→ DATA FOR PROCESSING:
★ ★ ★
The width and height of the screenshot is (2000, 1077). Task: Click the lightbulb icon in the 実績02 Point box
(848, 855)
★ ★ ★
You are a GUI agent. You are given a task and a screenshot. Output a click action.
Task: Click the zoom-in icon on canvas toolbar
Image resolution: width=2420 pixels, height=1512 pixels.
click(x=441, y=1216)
★ ★ ★
Lay out the lines of the records starting at the line containing "You are a GUI" and ending at the line containing "click(x=441, y=1216)" as a JSON list of strings, one string per line, leaving out blank lines.

→ OUTPUT OF THE EXERCISE:
[
  "You are a GUI agent. You are given a task and a screenshot. Output a click action.",
  "Task: Click the zoom-in icon on canvas toolbar",
  "Image resolution: width=2420 pixels, height=1512 pixels.",
  "click(x=441, y=1216)"
]